» EXERCISE: Please copy the lines below exactly, from the first one through the line showing "Given: Click the white".

» MATERIALS PROVIDED:
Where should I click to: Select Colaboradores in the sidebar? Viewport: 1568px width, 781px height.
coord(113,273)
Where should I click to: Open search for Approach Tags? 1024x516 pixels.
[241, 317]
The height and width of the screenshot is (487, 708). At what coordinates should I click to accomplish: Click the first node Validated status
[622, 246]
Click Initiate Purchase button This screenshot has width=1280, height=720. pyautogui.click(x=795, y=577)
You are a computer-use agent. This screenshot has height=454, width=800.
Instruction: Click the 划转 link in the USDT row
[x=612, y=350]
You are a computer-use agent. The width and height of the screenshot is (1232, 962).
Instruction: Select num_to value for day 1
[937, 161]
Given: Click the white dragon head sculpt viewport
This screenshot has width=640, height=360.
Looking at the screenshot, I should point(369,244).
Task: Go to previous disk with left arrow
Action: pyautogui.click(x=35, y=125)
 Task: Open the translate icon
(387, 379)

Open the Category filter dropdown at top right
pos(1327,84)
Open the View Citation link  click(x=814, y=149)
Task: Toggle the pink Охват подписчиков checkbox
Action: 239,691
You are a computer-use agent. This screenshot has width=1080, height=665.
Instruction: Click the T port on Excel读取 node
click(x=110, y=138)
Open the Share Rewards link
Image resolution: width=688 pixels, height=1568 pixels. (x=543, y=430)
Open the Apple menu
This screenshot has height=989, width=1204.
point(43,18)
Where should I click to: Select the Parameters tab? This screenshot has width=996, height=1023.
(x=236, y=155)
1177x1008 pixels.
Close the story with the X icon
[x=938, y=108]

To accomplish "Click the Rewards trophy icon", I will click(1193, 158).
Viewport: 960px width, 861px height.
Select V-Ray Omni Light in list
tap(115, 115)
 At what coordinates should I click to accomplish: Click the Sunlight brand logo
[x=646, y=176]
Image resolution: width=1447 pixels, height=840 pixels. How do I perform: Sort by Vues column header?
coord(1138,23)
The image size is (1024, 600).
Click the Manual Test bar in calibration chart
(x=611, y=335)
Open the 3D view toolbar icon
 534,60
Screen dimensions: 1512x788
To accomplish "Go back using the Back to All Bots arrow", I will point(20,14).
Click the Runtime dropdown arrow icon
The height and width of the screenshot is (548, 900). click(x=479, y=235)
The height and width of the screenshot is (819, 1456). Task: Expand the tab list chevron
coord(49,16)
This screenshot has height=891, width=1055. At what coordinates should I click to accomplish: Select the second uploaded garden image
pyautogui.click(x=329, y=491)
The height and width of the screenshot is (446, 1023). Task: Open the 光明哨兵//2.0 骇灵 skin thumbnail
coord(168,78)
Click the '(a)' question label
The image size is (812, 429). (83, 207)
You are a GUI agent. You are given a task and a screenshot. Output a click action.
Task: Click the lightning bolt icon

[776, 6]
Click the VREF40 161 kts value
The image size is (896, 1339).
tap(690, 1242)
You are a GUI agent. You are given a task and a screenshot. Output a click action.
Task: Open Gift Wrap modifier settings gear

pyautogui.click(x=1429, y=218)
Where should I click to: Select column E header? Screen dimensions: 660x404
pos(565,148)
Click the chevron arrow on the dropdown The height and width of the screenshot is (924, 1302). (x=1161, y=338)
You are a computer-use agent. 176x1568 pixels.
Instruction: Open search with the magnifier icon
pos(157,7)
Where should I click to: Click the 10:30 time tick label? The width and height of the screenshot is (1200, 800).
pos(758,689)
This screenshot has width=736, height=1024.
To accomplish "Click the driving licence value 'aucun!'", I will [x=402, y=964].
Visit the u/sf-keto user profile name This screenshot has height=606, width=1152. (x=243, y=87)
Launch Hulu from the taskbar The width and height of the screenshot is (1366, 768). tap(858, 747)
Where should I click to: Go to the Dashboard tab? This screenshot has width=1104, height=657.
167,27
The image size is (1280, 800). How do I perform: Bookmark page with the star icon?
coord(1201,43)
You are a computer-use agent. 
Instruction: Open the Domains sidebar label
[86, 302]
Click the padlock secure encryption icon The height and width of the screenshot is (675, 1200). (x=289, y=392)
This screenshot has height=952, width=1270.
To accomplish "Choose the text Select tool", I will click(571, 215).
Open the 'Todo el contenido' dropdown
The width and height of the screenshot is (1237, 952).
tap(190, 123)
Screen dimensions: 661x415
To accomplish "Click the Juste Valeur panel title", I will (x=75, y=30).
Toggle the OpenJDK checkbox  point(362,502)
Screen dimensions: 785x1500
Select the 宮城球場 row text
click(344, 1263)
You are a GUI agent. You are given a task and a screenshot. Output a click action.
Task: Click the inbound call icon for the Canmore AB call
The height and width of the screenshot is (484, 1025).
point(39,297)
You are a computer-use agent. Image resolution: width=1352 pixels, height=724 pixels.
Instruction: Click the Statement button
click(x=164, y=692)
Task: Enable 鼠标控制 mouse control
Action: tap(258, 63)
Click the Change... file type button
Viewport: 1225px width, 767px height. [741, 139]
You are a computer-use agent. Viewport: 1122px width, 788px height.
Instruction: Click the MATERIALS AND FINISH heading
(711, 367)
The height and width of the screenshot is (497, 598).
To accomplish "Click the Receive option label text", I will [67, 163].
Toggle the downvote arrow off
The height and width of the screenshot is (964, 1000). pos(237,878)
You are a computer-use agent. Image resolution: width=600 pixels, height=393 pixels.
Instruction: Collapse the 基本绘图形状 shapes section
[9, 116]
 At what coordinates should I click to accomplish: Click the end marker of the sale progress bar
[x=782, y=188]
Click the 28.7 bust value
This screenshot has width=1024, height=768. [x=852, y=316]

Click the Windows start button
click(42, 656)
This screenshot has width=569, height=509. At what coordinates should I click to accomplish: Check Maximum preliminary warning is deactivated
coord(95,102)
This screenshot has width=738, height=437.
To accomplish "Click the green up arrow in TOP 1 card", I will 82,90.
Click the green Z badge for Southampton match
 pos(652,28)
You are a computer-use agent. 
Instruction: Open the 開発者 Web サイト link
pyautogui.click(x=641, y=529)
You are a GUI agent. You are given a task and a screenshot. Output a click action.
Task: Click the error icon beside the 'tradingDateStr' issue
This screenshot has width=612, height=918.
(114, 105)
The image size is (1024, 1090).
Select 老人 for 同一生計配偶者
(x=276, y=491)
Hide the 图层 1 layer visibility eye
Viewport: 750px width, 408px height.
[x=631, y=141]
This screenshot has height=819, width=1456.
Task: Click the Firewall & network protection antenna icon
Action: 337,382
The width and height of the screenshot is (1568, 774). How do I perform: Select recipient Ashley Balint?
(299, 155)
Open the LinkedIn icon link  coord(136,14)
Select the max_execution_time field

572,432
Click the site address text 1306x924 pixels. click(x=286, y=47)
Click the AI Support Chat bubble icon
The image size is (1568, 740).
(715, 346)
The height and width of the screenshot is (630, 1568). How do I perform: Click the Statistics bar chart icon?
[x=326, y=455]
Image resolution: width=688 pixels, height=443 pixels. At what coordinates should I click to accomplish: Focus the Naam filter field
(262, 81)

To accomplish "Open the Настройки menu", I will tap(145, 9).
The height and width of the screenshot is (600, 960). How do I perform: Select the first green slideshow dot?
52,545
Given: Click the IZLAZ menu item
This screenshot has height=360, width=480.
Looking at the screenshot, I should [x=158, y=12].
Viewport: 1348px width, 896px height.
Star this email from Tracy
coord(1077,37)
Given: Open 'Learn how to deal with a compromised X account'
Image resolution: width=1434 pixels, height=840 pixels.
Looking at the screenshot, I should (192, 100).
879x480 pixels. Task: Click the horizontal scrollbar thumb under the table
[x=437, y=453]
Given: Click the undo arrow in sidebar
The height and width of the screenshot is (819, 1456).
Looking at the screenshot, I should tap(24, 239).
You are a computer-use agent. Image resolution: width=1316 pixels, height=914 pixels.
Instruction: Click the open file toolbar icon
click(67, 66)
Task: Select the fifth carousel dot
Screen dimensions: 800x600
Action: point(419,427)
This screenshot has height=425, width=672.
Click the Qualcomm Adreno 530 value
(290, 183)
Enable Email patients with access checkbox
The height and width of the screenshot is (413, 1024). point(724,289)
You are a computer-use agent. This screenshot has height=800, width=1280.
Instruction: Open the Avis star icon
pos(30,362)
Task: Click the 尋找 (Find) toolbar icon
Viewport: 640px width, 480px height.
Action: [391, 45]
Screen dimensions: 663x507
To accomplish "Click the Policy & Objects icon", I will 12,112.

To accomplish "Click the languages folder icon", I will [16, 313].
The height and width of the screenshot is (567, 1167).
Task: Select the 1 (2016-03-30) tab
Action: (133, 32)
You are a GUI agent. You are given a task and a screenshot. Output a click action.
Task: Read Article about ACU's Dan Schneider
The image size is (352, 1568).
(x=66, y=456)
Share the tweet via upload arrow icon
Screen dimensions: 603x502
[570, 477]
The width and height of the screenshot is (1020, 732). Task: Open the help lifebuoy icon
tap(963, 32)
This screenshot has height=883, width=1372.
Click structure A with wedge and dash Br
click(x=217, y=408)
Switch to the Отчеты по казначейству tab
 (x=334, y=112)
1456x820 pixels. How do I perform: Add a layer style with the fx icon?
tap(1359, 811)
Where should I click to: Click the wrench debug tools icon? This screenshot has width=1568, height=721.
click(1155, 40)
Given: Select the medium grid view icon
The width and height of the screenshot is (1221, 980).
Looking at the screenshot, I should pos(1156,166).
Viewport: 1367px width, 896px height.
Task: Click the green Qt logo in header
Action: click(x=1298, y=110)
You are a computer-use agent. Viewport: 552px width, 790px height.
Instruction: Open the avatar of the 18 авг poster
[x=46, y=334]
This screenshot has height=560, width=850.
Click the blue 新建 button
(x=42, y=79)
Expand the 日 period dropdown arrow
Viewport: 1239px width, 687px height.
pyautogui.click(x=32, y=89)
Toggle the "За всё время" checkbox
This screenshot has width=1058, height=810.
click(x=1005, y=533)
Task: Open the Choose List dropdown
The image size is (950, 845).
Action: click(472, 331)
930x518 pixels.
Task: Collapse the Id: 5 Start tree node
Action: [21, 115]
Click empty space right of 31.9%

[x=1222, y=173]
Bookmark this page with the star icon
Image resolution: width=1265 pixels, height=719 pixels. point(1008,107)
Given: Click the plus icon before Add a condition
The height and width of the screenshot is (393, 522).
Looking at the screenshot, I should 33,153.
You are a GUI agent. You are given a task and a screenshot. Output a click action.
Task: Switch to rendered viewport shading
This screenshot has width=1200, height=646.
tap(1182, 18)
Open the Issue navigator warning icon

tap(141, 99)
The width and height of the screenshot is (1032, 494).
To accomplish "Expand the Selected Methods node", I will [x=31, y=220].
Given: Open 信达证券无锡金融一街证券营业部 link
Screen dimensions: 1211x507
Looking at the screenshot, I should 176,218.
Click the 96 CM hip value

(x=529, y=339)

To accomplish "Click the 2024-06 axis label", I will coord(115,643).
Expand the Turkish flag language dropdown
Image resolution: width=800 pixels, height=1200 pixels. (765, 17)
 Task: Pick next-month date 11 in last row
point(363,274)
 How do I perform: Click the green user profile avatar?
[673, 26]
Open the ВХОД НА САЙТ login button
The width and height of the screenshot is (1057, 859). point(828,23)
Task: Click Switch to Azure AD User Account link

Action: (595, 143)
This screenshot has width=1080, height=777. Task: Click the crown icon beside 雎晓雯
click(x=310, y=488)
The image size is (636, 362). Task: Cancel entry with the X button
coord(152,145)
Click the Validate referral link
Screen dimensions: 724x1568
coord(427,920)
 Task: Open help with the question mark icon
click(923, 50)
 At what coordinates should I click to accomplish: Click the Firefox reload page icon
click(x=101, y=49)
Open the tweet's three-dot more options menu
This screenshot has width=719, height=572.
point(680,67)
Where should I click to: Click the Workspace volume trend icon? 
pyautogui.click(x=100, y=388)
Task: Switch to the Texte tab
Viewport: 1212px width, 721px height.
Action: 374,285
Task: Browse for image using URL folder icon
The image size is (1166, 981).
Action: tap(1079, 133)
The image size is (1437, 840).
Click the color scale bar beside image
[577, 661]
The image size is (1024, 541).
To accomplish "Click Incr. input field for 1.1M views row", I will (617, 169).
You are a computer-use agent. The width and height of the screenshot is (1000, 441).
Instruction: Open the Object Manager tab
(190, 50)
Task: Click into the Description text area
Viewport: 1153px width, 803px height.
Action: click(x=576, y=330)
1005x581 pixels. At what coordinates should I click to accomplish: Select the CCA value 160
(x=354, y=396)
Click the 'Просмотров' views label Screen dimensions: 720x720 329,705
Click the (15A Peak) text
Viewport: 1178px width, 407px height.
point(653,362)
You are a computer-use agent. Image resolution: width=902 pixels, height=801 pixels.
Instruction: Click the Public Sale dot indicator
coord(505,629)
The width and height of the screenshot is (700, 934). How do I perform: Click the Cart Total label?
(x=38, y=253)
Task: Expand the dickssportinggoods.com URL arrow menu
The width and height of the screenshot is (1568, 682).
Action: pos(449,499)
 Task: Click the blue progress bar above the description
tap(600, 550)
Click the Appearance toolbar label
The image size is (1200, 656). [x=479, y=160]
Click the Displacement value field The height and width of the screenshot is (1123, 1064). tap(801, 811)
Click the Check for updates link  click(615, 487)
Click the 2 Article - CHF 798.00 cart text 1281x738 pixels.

» RESPONSE:
Where should I click to: Select Colaboradores in the sidebar? Viewport: 1568px width, 781px height.
coord(113,273)
Where should I click to: Open search for Approach Tags? 1024x516 pixels.
[241, 317]
The height and width of the screenshot is (487, 708). At what coordinates should I click to accomplish: Click the first node Validated status
[622, 246]
Click Initiate Purchase button This screenshot has width=1280, height=720. pyautogui.click(x=795, y=577)
You are a computer-use agent. This screenshot has height=454, width=800.
Instruction: Click the 划转 link in the USDT row
[x=612, y=350]
You are a computer-use agent. The width and height of the screenshot is (1232, 962).
Instruction: Select num_to value for day 1
[937, 161]
Given: Click the white dragon head sculpt viewport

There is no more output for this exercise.